De nuevo el silencio me acompañó aquel amanecer mientras abandonaba por segunda vez mi casa. Pero esta vez mi esposa, Raquel, me acompañó hasta donde el pueblo desaparecía a la vista. Me entregó el hatillo que había preparado con sus manos y me abrazó. Me abrazó con toda la fuerza que da el dolor de no poder separarse de sus propios hijos, de nuestros hijos. Nos besamos por última vez y, reteniendo en la memoria su súplica de que nunca les olvidara, me alejé por el camino levemente iluminado por el sol.
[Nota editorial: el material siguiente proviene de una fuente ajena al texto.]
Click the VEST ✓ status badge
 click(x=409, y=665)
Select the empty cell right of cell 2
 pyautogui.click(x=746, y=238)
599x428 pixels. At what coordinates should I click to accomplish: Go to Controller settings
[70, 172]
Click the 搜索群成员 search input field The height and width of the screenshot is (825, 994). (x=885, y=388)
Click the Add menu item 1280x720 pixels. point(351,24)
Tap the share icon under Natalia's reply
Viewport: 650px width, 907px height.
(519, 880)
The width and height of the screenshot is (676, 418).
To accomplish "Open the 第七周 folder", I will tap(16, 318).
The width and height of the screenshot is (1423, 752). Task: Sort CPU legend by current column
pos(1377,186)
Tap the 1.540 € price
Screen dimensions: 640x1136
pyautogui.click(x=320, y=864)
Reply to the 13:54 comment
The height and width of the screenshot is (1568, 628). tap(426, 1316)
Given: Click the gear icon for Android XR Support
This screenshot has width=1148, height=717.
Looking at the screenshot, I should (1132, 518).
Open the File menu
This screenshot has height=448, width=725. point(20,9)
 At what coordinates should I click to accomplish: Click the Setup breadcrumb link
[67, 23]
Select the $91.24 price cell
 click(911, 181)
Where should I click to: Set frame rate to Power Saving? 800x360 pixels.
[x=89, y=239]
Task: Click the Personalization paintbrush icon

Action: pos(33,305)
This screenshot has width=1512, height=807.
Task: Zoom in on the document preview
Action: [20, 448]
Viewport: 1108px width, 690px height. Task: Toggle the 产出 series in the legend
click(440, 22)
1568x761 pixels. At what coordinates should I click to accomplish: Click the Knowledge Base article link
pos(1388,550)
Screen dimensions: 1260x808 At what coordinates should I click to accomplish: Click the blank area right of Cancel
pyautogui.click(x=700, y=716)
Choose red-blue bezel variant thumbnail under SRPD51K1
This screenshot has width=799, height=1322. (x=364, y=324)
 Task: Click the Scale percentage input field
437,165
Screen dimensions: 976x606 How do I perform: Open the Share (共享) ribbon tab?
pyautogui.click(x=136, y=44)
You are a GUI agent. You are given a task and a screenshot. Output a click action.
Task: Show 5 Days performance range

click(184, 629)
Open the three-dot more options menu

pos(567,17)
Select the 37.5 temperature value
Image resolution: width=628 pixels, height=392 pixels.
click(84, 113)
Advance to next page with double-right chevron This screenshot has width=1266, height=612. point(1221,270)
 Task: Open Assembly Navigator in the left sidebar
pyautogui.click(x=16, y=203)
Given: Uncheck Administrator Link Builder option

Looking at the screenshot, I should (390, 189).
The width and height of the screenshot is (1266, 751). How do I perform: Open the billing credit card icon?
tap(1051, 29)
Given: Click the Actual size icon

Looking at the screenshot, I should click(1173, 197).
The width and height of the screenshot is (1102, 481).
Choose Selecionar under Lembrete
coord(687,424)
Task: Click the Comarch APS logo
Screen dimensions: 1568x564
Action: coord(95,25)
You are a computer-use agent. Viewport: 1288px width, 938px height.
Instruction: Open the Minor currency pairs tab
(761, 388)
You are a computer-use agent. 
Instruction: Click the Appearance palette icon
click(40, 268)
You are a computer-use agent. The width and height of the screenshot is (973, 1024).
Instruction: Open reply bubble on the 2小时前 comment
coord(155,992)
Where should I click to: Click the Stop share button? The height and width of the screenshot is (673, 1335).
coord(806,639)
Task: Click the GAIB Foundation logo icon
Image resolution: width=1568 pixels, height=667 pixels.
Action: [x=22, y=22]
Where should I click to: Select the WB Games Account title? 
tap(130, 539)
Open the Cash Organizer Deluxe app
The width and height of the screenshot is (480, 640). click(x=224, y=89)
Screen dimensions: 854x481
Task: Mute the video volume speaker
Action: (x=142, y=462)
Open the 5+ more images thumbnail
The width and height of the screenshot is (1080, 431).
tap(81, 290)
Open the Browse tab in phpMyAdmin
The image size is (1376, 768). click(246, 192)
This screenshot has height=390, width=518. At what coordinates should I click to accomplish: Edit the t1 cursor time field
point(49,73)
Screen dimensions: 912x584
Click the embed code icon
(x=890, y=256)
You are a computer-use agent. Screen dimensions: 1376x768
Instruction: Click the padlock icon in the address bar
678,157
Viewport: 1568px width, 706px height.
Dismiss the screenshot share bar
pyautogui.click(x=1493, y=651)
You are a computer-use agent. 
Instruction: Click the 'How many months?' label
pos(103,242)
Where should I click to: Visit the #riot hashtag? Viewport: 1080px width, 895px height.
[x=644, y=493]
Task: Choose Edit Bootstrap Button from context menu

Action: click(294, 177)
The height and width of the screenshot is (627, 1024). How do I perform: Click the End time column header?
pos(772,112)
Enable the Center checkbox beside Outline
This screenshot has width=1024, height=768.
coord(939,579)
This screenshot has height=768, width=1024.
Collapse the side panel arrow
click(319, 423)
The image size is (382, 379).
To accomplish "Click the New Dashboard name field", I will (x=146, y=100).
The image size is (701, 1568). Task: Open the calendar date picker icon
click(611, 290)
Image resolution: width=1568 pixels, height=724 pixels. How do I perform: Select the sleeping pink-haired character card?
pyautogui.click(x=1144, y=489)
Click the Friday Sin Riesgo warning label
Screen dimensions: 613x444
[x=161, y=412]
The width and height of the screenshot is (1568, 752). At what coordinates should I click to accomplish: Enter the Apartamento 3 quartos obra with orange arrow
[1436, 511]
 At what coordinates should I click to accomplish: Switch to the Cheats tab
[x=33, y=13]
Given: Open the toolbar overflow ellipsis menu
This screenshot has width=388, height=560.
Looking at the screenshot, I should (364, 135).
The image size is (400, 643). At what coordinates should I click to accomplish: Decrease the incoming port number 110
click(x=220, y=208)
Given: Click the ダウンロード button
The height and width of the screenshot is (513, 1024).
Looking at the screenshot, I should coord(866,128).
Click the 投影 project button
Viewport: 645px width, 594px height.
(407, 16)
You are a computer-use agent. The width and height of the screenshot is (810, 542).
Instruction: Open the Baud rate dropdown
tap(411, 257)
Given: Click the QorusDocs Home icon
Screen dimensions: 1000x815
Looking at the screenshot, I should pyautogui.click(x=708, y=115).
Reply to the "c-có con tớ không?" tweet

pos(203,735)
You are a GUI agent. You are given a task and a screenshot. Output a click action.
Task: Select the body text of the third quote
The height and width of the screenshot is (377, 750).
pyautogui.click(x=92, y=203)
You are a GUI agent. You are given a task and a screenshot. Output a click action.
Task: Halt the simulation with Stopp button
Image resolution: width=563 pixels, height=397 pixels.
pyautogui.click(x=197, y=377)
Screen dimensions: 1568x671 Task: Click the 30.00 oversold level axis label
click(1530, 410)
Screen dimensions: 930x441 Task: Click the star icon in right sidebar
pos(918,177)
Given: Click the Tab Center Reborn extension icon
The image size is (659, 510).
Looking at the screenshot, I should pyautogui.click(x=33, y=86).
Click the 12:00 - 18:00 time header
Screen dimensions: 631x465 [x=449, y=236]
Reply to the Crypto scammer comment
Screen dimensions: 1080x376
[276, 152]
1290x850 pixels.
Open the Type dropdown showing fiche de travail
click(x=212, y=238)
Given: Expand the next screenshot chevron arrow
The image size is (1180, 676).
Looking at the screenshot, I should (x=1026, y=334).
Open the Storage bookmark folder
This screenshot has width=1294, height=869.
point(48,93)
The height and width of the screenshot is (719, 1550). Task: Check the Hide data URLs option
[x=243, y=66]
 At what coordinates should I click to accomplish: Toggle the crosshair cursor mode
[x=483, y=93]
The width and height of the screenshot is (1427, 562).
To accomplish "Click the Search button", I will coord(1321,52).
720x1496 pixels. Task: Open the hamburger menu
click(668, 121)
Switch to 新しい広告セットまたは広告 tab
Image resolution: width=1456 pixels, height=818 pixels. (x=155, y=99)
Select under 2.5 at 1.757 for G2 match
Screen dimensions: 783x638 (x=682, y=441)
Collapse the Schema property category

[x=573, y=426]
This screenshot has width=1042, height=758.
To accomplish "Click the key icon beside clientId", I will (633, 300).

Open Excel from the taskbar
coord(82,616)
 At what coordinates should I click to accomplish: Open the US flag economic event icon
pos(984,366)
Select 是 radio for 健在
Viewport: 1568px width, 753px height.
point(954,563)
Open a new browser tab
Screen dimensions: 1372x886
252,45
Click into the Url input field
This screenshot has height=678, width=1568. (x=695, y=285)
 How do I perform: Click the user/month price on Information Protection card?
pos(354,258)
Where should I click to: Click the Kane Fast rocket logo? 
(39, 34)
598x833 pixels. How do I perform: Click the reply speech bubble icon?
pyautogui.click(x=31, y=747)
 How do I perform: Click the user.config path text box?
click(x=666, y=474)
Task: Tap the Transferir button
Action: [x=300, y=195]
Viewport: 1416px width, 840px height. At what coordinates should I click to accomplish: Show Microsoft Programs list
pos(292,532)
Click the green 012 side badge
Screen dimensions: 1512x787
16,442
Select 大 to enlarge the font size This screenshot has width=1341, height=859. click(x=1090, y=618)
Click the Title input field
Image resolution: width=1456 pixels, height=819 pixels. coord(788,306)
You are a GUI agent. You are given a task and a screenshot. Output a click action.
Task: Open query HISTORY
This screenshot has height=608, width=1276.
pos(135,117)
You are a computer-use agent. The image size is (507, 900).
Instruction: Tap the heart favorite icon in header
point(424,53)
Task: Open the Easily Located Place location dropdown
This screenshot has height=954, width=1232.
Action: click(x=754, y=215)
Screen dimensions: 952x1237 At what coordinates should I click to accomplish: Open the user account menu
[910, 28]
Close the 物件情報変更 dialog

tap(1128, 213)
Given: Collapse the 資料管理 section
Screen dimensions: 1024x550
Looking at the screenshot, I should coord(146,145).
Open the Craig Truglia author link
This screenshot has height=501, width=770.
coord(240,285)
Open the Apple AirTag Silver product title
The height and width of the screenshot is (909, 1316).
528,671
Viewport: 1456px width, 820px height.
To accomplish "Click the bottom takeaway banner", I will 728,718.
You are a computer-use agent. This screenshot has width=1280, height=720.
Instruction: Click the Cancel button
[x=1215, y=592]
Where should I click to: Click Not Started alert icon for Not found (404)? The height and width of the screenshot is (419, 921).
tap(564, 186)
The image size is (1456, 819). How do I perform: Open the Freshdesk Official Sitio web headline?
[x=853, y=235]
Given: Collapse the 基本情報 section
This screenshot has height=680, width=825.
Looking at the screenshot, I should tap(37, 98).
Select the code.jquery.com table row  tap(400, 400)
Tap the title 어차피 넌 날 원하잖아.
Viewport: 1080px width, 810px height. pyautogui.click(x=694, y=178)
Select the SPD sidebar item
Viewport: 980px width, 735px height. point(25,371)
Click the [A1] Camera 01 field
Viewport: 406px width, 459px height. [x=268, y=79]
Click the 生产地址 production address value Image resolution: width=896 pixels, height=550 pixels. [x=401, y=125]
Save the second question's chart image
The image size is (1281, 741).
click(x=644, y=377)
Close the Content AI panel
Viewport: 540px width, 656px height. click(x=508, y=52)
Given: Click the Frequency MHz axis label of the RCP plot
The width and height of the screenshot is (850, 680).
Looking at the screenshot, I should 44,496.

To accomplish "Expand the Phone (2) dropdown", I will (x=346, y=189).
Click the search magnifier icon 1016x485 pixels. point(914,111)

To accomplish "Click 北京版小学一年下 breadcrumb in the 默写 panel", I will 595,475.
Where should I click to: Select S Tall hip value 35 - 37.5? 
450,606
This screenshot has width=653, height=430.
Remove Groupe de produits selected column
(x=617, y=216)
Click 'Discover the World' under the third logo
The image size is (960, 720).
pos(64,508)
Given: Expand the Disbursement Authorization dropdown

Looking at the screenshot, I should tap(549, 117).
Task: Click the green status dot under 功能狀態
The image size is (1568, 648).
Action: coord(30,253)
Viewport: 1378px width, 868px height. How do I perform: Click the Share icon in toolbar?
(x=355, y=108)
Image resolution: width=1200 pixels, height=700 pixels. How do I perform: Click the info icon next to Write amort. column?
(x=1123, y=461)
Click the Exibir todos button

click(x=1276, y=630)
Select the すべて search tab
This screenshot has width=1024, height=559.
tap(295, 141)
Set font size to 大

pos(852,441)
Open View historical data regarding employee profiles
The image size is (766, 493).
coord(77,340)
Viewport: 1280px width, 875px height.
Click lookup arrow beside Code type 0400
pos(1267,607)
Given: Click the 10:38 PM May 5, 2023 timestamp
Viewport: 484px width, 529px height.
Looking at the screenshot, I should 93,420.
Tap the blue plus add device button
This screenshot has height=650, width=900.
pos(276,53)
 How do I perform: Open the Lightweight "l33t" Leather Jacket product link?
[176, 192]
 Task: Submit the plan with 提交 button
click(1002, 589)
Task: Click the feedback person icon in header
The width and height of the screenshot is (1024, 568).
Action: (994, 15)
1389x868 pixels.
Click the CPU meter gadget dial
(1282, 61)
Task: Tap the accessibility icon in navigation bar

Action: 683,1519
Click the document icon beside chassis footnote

Desde entonces no he dejado de caminar. He visto las fuentes del Nilo y las montañas nevadas de oriente y sus océanos, y también los de occidente. Y he conocido las tierras de los hombres rubios y las de las mujeres de ojos rasgados. Pero nunca he podido olvidar aquel día en que junto a mi esposa, en el río, quise mojarme los labios, o quizás beber un trago, no lo sé. Pero allí estaba yo, reflejado en el agua, con apenas unos años más que mis propios hijos. Con menor edad incluso que mi propia esposa. ¡A la que vi dar sus primeros pasos! Y hoy, mientras sigo vagando por la tierra, pienso en la muerte como en ese descanso al que no tengo derecho. Y si me preguntáis cuál es mi nombre os diré que mi nombre es Mateo, es Isaac, es Daniel y también es Efrain. Pero cuando era niño, cuando jugaba con mis hermanos entre las higueras del huerto, mis padres y mi prima me llamaban Lázaro.